> Short task
Retype, word for word, the lines of the records below that start with the line containing "Given: Start the service with the 启动 link" and run through the line containing "This screenshot has height=840, width=1428.".

> Supplied entries

======

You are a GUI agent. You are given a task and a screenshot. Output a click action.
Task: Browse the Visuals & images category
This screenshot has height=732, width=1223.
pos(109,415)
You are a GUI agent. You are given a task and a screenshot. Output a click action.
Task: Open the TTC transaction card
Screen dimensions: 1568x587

======

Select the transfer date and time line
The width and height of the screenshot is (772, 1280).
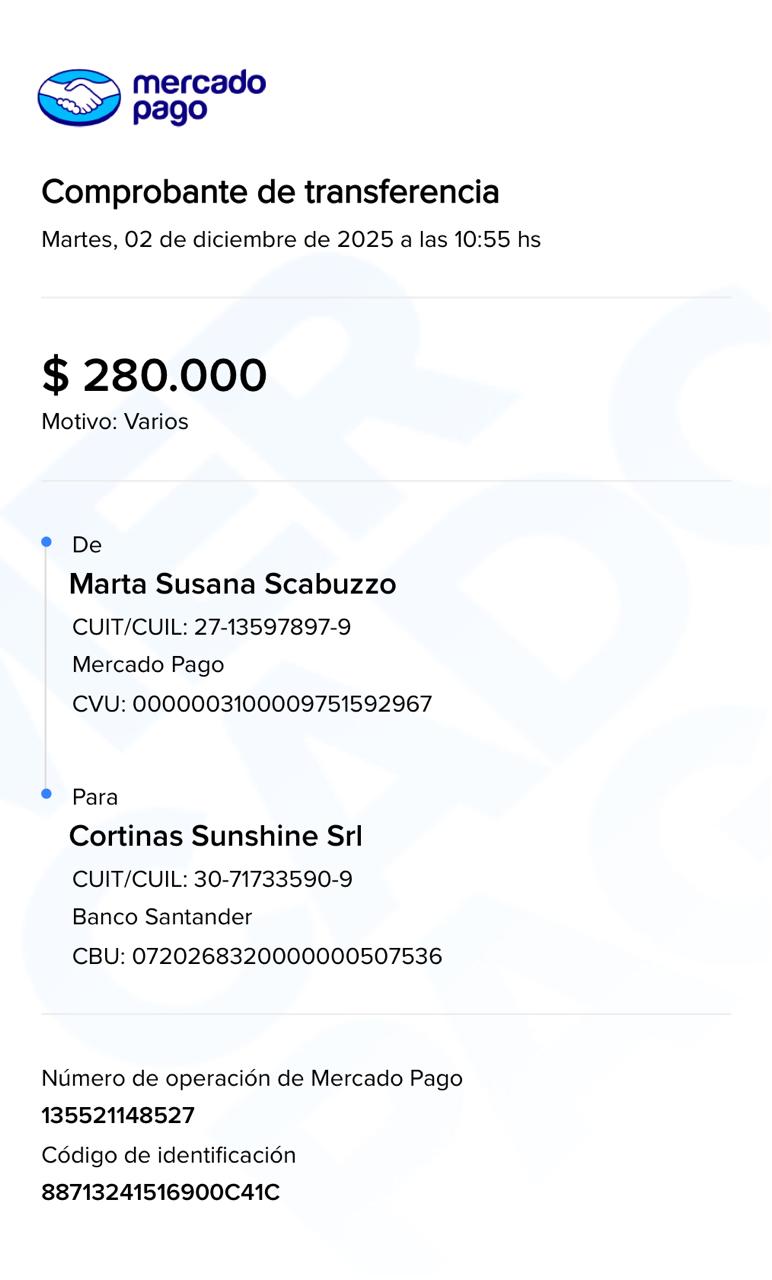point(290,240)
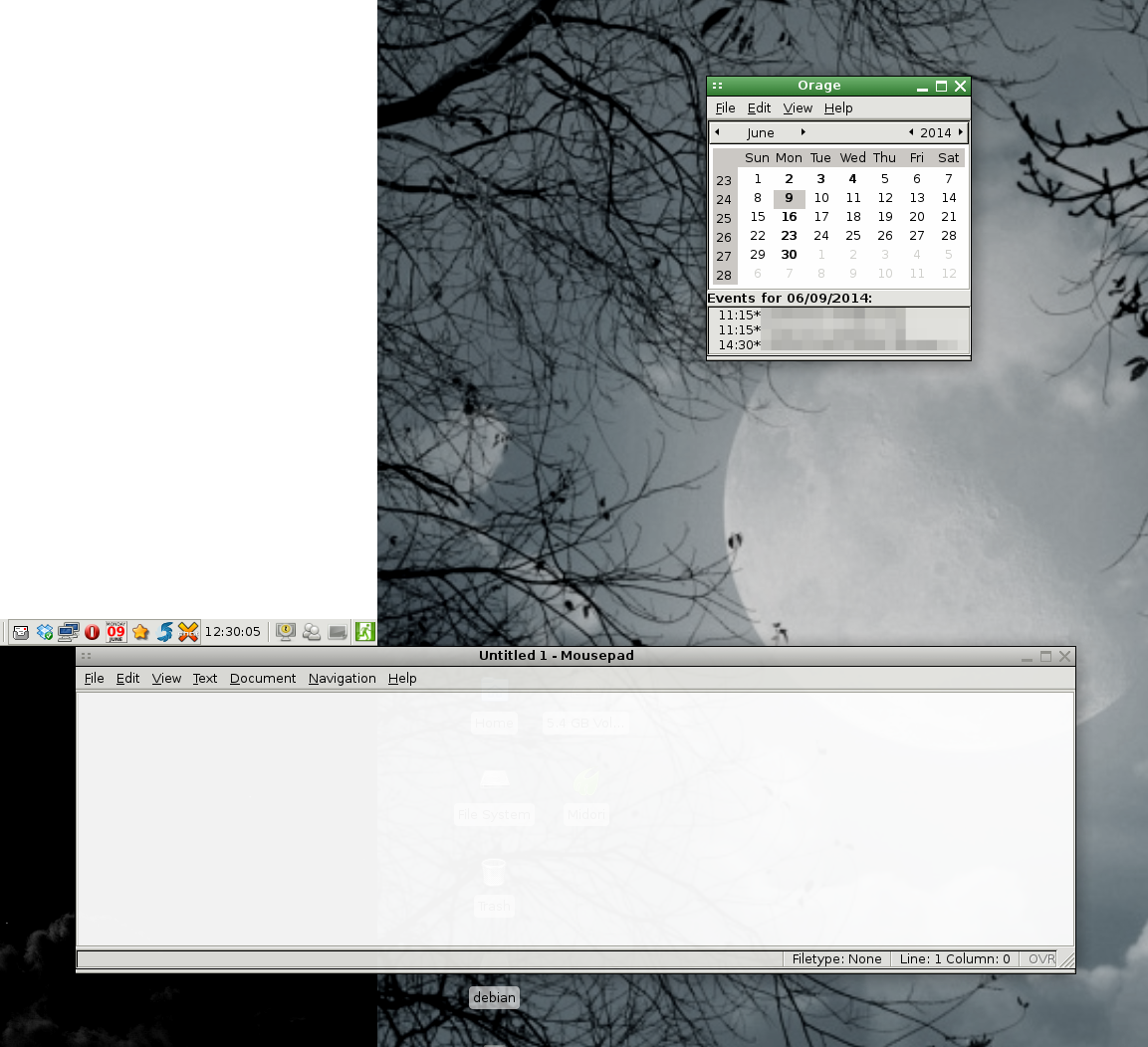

======

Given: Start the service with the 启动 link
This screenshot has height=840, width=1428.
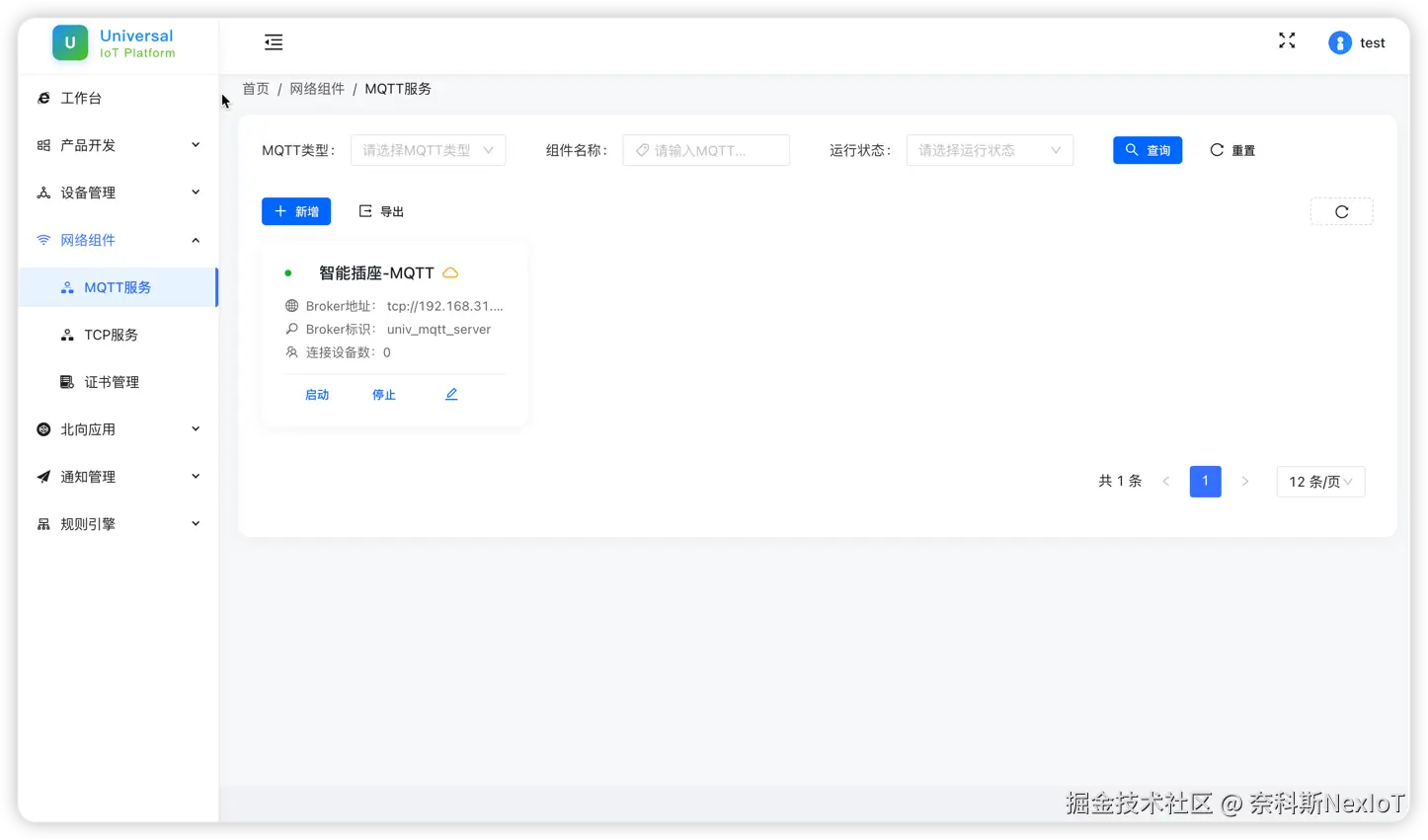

======

> Answer for this exercise
Given: Start the service with the 启动 link
This screenshot has height=840, width=1428.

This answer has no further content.